Your answer should be one number: how many lines of the records hold the string "Terms".

**Extracted records**
*****

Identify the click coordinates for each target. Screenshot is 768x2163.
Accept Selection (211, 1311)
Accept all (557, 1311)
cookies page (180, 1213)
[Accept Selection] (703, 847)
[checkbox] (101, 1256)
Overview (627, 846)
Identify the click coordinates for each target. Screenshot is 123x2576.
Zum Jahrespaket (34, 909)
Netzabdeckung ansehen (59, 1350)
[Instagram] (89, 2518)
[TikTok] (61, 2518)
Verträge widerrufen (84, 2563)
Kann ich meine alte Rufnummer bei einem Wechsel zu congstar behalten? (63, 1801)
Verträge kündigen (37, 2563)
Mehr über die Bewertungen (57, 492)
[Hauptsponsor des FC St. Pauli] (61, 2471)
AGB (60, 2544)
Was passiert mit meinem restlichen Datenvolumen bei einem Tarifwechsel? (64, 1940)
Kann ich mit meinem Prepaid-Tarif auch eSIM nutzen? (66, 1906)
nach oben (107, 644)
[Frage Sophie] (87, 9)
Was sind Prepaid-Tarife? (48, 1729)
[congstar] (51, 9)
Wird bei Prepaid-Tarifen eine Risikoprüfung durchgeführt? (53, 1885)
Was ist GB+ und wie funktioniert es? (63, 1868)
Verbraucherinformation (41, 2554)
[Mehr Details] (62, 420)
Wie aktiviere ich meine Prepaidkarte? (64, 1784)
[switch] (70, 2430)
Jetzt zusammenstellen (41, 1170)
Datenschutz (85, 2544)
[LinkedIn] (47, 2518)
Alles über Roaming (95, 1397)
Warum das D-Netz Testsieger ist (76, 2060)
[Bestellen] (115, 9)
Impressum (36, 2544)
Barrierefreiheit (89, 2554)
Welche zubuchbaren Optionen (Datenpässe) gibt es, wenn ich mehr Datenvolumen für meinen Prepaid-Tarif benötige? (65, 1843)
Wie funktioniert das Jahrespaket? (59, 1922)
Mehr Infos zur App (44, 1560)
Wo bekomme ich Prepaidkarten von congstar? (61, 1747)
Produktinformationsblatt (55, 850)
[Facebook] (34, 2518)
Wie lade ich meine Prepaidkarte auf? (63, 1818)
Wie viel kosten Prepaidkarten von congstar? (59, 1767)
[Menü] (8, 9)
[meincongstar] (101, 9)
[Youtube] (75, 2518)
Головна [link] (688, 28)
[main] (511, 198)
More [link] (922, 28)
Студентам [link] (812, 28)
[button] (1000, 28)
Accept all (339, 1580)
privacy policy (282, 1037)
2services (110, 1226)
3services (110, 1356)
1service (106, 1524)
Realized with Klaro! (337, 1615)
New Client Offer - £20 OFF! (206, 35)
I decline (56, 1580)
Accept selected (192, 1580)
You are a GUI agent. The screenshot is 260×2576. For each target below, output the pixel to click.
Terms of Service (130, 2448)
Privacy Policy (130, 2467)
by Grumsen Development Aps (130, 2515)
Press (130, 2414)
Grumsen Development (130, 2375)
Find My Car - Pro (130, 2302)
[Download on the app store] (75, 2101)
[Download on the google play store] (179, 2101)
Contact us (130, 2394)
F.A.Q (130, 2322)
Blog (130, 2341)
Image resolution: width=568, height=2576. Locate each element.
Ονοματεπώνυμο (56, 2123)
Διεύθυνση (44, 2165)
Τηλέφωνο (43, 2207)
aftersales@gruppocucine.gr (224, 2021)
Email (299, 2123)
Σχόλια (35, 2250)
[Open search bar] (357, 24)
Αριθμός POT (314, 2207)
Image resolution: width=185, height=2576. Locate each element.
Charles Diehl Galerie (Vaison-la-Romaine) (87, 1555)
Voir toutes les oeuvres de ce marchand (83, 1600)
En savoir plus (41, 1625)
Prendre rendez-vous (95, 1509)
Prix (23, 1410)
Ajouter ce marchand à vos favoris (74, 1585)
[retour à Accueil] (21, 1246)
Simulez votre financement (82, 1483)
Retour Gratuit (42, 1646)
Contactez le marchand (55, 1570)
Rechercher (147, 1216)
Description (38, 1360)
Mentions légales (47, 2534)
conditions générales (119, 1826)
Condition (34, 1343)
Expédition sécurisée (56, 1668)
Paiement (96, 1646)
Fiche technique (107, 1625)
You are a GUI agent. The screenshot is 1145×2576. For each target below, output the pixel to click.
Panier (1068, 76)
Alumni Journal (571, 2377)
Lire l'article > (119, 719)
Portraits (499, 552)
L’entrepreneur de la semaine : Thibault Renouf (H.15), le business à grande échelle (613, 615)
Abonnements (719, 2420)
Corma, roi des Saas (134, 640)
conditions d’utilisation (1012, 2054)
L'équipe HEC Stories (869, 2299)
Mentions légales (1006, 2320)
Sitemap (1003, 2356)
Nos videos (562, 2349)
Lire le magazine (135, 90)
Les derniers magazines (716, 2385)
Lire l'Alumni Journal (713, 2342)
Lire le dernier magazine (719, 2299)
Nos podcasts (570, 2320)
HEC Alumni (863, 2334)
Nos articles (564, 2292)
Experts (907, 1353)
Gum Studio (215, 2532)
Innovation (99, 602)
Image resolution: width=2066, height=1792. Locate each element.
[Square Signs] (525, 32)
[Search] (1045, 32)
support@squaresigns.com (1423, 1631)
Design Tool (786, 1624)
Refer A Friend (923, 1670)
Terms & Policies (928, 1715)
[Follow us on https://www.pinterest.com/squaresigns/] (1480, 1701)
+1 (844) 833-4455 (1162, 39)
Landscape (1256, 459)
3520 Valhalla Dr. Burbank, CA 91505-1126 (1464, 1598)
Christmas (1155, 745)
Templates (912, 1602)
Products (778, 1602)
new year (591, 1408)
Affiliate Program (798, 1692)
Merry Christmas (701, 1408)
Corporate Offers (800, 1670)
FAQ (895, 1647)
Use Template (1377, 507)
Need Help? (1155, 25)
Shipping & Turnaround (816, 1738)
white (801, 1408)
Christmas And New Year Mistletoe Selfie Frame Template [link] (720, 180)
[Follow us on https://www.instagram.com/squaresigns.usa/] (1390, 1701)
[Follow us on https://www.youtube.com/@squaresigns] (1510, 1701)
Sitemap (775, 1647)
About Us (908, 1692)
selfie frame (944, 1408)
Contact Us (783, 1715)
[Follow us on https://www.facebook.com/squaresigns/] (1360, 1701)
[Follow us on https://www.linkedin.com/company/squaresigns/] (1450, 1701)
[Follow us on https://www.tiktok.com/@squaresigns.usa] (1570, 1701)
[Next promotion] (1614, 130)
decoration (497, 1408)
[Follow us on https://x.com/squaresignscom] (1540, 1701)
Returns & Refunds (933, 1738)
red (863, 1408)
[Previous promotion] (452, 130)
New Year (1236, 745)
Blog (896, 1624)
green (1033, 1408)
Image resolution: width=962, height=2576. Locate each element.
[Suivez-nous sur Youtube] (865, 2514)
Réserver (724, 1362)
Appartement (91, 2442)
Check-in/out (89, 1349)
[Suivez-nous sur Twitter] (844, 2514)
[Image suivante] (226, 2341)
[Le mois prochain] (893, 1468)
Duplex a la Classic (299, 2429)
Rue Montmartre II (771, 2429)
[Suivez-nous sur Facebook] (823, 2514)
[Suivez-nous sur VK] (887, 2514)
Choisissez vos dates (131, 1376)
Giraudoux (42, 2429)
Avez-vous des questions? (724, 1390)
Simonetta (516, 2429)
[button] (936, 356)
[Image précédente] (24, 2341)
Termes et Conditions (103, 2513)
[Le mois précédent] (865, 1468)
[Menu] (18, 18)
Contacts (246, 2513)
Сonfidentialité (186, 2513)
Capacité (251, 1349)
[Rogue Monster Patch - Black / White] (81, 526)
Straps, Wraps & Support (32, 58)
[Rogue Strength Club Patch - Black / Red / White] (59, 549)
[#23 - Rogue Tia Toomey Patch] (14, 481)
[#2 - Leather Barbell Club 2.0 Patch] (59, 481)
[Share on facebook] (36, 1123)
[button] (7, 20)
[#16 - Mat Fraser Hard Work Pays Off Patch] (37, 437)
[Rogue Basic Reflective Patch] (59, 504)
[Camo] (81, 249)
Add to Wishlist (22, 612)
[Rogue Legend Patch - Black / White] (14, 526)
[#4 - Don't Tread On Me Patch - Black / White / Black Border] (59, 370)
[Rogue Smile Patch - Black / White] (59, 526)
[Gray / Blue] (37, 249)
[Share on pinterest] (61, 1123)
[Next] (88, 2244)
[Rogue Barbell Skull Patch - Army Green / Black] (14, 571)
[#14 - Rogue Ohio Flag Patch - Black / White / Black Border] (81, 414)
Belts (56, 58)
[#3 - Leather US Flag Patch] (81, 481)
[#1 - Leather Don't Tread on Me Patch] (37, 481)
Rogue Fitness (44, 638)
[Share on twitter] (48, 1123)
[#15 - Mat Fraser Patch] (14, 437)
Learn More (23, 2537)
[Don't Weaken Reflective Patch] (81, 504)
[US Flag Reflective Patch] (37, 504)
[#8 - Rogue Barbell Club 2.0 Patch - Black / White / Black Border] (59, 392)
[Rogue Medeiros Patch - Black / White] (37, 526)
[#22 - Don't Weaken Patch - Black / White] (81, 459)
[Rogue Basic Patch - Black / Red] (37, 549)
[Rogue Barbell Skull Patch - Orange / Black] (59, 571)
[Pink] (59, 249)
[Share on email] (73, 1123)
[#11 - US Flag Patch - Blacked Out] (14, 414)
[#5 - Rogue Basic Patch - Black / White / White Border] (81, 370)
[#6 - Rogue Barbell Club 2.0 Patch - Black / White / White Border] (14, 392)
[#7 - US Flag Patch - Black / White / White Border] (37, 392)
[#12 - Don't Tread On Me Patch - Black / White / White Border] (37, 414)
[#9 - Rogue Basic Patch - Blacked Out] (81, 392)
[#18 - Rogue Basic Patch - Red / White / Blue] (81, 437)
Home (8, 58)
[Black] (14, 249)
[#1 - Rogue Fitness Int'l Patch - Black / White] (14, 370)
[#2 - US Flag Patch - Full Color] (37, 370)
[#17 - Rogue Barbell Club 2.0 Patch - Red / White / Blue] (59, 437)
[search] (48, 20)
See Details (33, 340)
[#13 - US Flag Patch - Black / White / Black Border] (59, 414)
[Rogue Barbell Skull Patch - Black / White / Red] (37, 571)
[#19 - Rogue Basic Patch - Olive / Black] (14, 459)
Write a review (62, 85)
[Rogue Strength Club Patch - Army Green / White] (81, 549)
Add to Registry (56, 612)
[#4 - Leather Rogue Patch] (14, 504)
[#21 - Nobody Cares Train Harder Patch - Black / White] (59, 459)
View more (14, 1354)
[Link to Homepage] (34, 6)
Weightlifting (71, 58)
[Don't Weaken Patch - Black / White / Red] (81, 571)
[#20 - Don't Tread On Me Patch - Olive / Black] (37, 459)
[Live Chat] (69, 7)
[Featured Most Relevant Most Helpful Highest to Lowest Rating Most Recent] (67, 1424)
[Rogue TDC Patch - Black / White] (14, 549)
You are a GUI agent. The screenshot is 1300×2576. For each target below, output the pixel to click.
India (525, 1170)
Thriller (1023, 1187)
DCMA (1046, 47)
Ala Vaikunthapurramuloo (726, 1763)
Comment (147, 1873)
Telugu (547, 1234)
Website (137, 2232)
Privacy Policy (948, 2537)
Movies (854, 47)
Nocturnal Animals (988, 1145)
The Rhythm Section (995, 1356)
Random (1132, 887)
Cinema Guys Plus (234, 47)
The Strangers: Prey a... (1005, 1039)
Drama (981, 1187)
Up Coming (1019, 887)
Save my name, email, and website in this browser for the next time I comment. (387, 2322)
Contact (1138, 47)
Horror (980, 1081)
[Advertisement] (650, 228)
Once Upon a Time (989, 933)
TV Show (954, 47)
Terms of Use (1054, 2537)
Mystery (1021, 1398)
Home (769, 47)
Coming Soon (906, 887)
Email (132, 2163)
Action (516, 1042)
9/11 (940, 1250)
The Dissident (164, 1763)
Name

*****

**Answer to this task**
3